EXERCISE OBJECTIVE: Show every line below that contains the word "Task", copying each of those lines in full.

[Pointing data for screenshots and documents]
###
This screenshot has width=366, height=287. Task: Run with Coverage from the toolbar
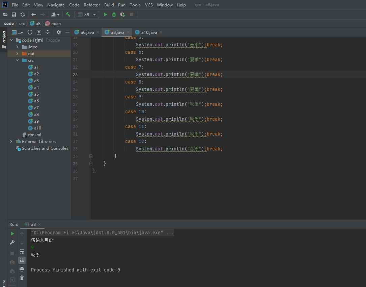tap(123, 15)
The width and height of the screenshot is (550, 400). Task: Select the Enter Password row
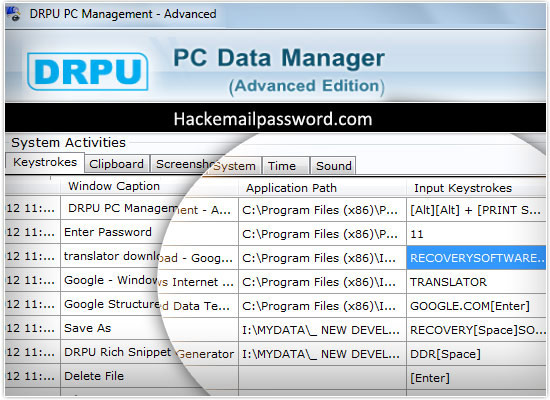(275, 233)
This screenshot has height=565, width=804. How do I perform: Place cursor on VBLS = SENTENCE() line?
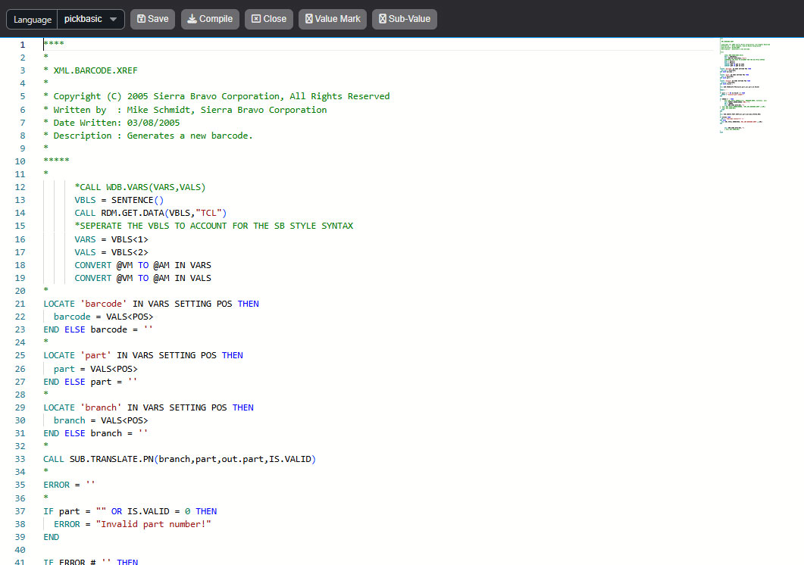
###
OUTPUT:
This screenshot has width=366, height=287. Task: Run with Coverage from the toolbar
The width and height of the screenshot is (550, 400). Task: Select the Enter Password row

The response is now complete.